So is a decompiler really a thing that gives gives the source of a compiled/interpreted piece of code? Because to me that sounds impossible. How would you get the names of the functions, variables, classes, etc if it is compiled. Or am I misinterpreting the definition? How does it work? And what is the general principal behind making one?



You're right about your definition of a decompiler: it takes a compiled application and produces source code to match. However, it does not in most cases know the name and structure of variables/functions/classes--it just guesses. It analyzes the flow of the program and tries to find a way to represent that flow through a certain programming language, typically C. However, because the programming language of choice (C, in this example) is often at a higher level than the state of the underlying program (a binary executable), some parts of the program might be impossible to represent accurately; in this case, the decompiler would fail and you would need to use a disassembler.
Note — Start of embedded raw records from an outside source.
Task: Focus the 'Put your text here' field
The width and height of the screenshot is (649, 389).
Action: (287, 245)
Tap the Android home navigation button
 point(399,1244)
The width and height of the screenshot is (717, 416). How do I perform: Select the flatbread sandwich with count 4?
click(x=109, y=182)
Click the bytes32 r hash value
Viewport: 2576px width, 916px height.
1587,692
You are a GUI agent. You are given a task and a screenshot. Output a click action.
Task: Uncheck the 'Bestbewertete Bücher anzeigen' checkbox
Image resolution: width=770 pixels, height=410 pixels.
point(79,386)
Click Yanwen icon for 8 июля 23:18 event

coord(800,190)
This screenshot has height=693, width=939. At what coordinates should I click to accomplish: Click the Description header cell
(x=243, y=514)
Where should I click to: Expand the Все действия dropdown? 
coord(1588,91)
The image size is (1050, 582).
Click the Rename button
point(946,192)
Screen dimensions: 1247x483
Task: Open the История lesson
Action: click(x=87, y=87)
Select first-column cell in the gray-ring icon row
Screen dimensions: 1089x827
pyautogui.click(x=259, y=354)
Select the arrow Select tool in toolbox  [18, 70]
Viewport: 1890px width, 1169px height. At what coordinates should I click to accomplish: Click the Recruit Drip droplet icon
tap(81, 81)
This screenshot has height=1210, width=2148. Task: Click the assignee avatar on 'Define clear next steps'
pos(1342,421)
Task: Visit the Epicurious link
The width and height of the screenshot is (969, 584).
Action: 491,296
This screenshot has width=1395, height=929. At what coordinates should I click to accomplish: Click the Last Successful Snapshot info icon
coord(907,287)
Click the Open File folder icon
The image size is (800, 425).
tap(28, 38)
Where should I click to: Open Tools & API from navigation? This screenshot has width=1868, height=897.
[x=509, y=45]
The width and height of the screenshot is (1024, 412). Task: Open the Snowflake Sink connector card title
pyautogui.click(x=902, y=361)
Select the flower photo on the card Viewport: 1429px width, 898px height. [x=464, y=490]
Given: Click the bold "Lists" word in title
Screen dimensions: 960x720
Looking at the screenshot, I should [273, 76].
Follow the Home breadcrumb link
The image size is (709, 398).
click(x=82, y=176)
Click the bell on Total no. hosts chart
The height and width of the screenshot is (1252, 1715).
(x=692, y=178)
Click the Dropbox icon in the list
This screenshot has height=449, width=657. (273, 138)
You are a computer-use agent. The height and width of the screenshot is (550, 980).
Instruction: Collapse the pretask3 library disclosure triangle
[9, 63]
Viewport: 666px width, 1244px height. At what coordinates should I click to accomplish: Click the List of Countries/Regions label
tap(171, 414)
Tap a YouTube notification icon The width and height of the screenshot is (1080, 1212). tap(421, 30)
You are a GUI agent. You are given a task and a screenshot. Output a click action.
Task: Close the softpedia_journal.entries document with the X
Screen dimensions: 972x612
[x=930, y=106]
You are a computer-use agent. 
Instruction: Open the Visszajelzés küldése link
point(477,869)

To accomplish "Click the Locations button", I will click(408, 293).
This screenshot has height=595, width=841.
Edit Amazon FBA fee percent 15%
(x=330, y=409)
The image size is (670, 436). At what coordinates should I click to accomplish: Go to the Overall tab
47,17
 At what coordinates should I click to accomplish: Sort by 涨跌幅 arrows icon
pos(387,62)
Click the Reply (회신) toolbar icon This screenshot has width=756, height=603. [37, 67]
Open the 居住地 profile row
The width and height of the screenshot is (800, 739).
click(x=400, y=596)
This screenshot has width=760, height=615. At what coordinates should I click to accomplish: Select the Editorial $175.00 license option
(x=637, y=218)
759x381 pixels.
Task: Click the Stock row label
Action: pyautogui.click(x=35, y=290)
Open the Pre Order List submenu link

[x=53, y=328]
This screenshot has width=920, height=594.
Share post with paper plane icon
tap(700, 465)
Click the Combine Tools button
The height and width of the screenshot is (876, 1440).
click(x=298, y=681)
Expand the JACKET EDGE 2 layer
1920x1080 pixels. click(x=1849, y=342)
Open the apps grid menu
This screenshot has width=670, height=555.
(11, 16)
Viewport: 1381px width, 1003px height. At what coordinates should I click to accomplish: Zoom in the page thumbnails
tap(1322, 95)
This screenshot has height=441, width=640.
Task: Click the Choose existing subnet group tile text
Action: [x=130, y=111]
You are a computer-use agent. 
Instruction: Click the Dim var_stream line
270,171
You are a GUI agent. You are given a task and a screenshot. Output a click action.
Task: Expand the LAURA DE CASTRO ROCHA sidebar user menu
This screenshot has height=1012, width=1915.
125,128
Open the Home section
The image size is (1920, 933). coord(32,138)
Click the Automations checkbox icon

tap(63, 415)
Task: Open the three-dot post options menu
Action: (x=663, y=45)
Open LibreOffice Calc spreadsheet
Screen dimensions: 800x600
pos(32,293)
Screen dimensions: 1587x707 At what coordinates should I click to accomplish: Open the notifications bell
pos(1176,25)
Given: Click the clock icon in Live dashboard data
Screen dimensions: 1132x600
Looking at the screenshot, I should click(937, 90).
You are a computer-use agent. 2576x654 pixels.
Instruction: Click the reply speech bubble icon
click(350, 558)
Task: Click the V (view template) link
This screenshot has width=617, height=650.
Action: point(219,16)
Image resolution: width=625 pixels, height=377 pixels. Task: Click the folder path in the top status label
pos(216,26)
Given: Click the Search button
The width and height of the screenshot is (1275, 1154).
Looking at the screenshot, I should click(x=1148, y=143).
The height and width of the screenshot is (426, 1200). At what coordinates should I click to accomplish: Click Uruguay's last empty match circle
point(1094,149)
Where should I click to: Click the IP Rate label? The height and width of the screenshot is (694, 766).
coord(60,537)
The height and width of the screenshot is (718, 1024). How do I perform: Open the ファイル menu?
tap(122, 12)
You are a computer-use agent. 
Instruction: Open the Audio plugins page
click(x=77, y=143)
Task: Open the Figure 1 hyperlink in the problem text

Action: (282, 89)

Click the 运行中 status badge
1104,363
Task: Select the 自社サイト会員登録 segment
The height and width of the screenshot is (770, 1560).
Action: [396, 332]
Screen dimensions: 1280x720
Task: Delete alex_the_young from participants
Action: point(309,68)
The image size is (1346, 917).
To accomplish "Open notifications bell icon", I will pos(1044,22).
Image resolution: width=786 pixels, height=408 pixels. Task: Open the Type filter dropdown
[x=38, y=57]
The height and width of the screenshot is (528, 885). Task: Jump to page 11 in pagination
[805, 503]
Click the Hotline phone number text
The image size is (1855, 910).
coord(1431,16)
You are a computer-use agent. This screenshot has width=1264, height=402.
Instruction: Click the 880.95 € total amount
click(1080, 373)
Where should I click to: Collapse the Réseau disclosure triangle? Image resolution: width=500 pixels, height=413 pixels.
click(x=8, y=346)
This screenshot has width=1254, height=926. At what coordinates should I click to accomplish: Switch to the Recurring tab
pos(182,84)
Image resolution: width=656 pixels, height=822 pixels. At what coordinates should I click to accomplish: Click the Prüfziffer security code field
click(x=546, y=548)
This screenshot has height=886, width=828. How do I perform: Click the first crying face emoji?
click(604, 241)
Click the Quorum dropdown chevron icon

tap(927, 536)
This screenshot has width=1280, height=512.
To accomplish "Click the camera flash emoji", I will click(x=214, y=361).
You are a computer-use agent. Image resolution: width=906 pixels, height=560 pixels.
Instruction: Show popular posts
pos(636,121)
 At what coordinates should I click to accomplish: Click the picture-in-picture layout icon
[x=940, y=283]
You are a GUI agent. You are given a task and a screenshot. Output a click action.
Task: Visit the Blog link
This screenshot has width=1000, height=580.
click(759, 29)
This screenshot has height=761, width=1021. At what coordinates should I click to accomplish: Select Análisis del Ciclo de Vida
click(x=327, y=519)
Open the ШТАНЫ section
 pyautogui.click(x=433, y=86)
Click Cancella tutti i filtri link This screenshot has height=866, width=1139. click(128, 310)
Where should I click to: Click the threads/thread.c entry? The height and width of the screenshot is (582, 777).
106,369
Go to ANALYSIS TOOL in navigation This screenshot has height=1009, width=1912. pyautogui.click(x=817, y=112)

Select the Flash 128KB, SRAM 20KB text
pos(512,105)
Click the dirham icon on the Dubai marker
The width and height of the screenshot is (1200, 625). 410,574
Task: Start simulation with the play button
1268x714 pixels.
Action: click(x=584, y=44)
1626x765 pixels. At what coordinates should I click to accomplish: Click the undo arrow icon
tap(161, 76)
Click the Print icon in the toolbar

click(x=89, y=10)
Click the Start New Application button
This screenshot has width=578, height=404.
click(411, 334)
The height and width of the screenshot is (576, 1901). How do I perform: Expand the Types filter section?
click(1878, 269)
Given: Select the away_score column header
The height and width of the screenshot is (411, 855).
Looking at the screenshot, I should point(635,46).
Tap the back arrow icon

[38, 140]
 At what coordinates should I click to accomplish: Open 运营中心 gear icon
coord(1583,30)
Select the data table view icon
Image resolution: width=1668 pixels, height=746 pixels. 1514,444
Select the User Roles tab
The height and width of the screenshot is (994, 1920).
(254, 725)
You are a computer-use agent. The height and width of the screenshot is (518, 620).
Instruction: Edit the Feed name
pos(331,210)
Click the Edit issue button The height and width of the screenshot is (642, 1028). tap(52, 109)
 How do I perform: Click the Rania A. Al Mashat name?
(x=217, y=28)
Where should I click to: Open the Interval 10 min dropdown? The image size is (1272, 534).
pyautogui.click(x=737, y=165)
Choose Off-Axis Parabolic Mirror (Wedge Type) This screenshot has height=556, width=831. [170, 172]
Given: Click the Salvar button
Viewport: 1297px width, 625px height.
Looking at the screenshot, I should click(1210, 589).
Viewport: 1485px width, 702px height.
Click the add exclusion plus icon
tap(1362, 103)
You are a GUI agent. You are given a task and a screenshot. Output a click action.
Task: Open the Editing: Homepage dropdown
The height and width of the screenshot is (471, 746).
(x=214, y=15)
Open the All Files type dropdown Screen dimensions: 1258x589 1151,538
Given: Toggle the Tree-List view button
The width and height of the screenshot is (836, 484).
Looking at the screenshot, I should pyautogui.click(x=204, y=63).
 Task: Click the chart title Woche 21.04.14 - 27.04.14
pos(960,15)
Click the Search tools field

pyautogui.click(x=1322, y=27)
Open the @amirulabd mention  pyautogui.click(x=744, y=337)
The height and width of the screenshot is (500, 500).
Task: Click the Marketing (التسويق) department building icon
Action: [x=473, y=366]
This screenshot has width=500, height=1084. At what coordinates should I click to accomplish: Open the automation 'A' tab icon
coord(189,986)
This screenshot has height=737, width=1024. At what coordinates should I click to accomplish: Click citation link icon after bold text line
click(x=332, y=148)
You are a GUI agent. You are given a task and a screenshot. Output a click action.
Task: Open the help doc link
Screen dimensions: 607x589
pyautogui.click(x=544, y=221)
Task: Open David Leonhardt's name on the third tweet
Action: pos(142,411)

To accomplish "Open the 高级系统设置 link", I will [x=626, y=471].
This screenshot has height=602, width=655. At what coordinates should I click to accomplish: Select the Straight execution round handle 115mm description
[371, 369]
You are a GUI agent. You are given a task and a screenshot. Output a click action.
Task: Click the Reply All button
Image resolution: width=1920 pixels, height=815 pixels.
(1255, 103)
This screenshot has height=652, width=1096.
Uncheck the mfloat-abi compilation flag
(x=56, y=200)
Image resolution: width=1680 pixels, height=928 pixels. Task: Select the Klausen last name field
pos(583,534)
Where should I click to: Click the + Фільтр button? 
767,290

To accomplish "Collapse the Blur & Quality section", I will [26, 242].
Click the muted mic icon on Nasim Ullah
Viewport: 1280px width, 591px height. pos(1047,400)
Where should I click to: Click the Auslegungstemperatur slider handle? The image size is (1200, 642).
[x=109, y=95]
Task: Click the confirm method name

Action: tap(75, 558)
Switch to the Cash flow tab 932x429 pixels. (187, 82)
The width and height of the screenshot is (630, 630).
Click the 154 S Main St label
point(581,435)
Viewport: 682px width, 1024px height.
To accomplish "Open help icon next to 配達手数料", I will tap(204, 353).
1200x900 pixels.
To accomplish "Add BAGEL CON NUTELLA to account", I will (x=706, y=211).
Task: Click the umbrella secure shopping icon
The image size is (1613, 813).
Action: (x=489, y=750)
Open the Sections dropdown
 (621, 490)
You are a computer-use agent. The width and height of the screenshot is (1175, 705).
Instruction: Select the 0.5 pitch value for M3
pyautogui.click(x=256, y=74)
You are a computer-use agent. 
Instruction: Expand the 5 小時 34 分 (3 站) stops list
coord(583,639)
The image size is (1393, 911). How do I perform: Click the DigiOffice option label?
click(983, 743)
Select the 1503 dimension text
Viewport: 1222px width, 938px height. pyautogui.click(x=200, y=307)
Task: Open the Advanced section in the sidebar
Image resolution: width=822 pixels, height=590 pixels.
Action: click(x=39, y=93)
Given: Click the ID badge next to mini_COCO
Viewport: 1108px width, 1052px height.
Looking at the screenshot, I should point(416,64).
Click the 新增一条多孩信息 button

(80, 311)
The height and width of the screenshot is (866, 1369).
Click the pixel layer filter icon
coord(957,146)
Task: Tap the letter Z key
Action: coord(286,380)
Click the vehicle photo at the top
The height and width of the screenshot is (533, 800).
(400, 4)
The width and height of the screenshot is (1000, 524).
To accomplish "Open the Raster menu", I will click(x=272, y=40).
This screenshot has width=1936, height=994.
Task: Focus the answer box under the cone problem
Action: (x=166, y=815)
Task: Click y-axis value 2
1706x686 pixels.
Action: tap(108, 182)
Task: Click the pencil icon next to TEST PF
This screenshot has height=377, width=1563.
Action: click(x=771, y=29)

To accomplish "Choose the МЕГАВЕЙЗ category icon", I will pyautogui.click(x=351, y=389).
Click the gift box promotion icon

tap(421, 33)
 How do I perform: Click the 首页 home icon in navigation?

This is why many people like to obfuscate their code: it makes it much harder for decompilers to open it.

Building a decompiler is not a simple task. Basically, you have to take the application that you are decompiling (be it an executable or some other form of compiled application) and parse it into some kind of tree you can work with in memory. You would then analyze the flow of the program and try to find patters that might suggest that an if statement/variable/function/etc was used in a certain location in the code. It's all really just a guessing game: you'd have to know the patterns that the compiler makes in compiled code, then search for those patterns and replace them with equivalent human-readable source code.


This is all much simpler for higher-level programs like Java or .NET, where you don't have to deal with assembly instructions, and things like variables are mostly taken care of for you. There, you don't have to guess as much as just directly translate. You might not have exact variable/method names, but you can at least deduce the program structure fairly easily.